Scientific classification
- Kingdom: Animalia
- Phylum: Chordata
- Class: Actinopterygii
- Order: Characiformes
- Family: Anostomidae
- Genus: Synaptolaemus Myers & Fernández-Yépez, 1950
- Species: S. latofasciatus
- Binomial name: Synaptolaemus latofasciatus (Steindachner, 1910)
- Synonyms: Leporinus latofasciatus Steindachner, 1910 ; Synaptolaemus cingulatus Myers & Fernández-Yépez, 1950 ;

= Synaptolaemus =

- Authority: (Steindachner, 1910)
- Conservation status: LC
- Parent authority: Myers & Fernández-Yépez, 1950

Genus of fishes

Synaptolaemus is a monospecific genus of freshwater ray-finned fish belonging to the family Anostomidae, the toothed headstanders. The only species in the genus is Synaptolaemus latofasciatus, a species found in South America.

==Taxonomy==
Synaptolaemus was first proposed as a monospecific genus in 1950 by George S. Myers and Augustín Fernández-Yépez when they described Synaptolaemus cingulatus as a new species, designating it as the type species. The type locality of S. cingulatus was given as Laja Supira on the upper Orinoco River in Venezuela. In 2011 Leporinus latofasciatus, a species described by Franz Steindachner in 1910, also from the Orinoco, was reclassified as Synaptolaemus latofasciatus. S. cingulatus is now considered to be a synonym of S. latofasciatus and this genus is once again thought to be monospecific. This genus is classified in the subfamily Anostominae of the family Anostomidae, the headstanders, in the suborder Characoidei of the order Characiformes.

==Etymology==
Synaptolaemus is a combination of the Greek words synaptós, which means "joined together" or "united", with laimós, meaning "throat", an allusion to the wide merging of the gill membranes with the throat. The specific name is a combination of the Latin latus, meaning "wide", with fasciatus, which means "banded", and reference to the yellow and black banded pattern of this fish.

==Description==
Synaptolaemus is distinguished from other toothed headstanders by having teeth at the symphysis of the lower jaw which are roughly twice as long as they are wide and in the gill membranes having a broad union with the throat. The lower jaw has a width of half its length and is almost vertical when the mouth is closed. The colour pattern consists of vertical bands of orange or yellow alternating with dark brown or black bands which extend below the lateral line and run along the whole body. This species has a maximum standard length of 9.4 cm.

==Distribution and habitat==
Synaptolaemus is found in the Orinoco and Amazon basins of Brazil, Colombia and Venezuela. Its occurrence in Guyana or Suriname has yet to be confirmed. It is found in rapids with rocky bottoms in both black and clear waters.

○ ○ ○ ○ ○ ○ ○

> **What is expected**
Please copy the Synaptolaemus text word for word from "Genus of fishes" to "in South America.". The data that follows comes from a separate source.

> **Entries supplied**
○ ○ ○ ○ ○ ○ ○

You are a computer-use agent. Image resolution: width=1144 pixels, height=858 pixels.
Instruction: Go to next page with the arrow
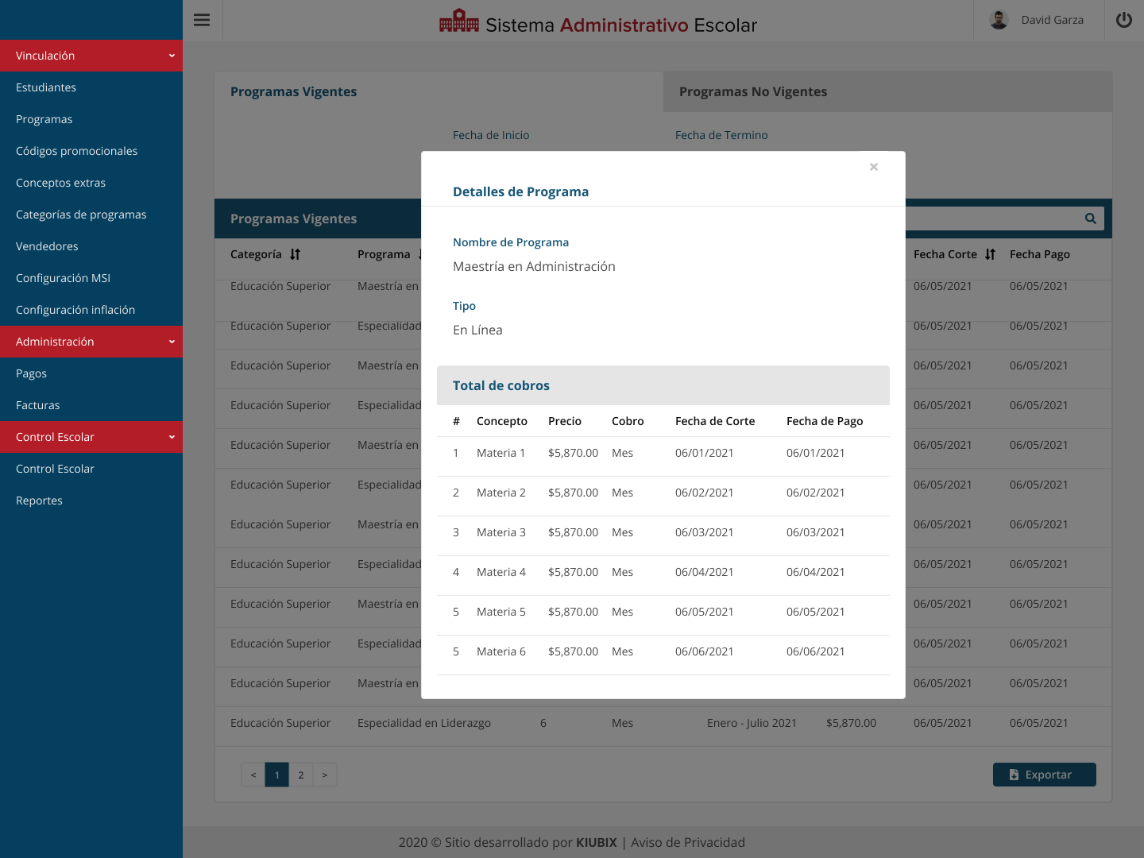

○ ○ ○ ○ ○ ○ ○

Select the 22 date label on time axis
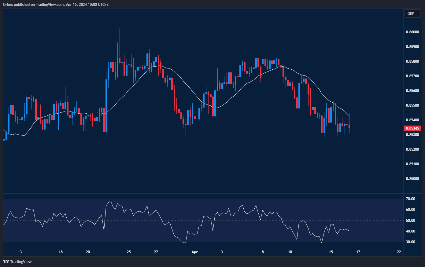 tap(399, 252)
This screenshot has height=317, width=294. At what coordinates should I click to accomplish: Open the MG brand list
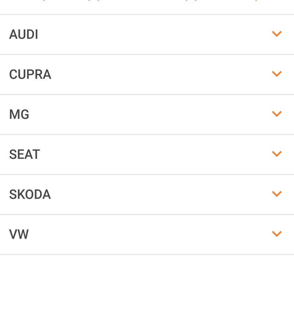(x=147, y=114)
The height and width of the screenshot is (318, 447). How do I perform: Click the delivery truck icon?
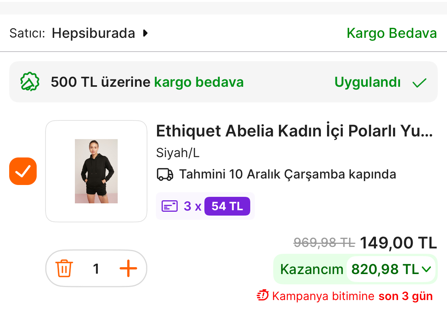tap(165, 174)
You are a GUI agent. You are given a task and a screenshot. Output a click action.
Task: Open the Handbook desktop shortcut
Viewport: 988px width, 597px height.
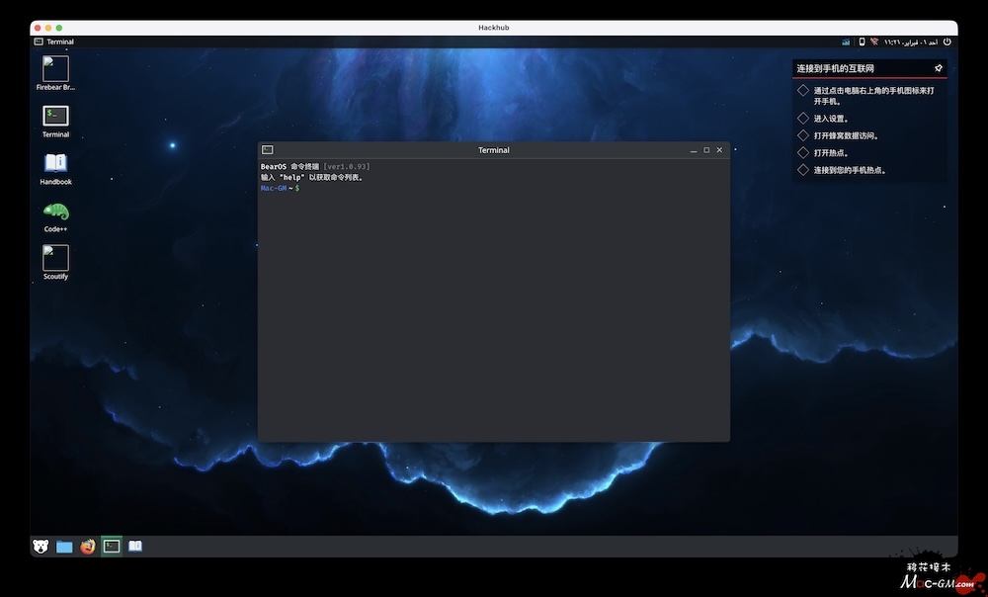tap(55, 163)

○ ○ ○ ○ ○ ○ ○

> **Task result**
Genus of fishes

Synaptolaemus is a monospecific genus of freshwater ray-finned fish belonging to the family Anostomidae, the toothed headstanders. The only species in the genus is Synaptolaemus latofasciatus, a species found in South America.